Angela Merkel : « L’Europe est notre avenir commun »

Dans sa déclaration, la chancelière est revenue sur la dernière réunion des chefs d’État ou de gouvernement de l’UE, qui avait eu lieu au lendemain des élections européennes. Elle a dit se réjouir du fort taux de participation à ces élections en Allemagne et a ajouté que la majorité de l’électorat allemand s’était montrée clairement pro-européenne.

« Pour combattre les causes de l’euroscepticisme dans certains pays, nous devons encore améliorer l’Union européenne », a-t-elle poursuivi ; les chefs d’État et de gouvernement de l’UE doivent donc « tout mettre en œuvre pour que la croissance, la compétitivité et, surtout, l’emploi soient au cœur de notre travail ». L’Union européenne doit se concentrer encore davantage sur l’essentiel tout en respectant les règles qu’elle s’est fixées et les traités qu’elle a adoptés, a conclu la chancelière.

Soutien à Jean-Claude Juncker

Pour mettre en œuvre les priorités politiques, il faut pouvoir disposer des ressources humaines capables de défendre et d’appliquer ces priorités. Au Bundestag, la chancelière a réaffirmé sa position concernant l’élection du nouveau président de la Commission européenne. Elle a réitéré le soutien du gouvernement fédéral à la candidature de M. Juncker. Et elle a dit ne pas partager les réserves de certains États membres, mais tabler sur la rigueur plutôt que sur la rapidité pour parvenir à une solution.
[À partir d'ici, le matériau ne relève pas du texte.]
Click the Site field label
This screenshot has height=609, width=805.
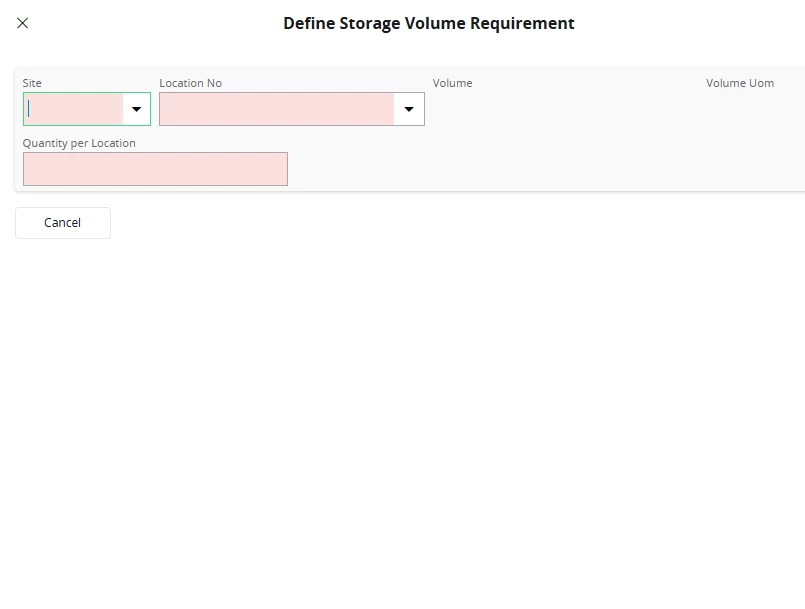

L’Allemagne et le Royaume-Uni veulent une Union forte

S’agissant des critiques formulées en Grande-Bretagne, la chancelière a dit considérer « comme une erreur grossière, voire comme inacceptable, la légèreté avec laquelle certaines personnes disent qu’il est sans importance que le Royaume-Uni soit d’accord ou non et, pire encore, qui se moquent que ce dernier demeure ou non membre de l’UE en avançant des arguments du genre « il ne faut pas chercher à retenir quelqu’un qui veut partir ».
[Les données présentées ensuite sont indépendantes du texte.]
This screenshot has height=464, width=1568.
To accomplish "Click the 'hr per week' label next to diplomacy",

Le Royaume-Uni « n’est certes pas un partenaire facile », a concédé Mme Merkel. Ce pays a beaucoup reçu de l’Europe, mais il lui a aussi beaucoup donné. Et la chancelière de conclure en disant que Berlin et Londres ont des intérêts et des objectifs communs, dont le principal est une Union européenne forte et compétitive qui rassemble ses forces.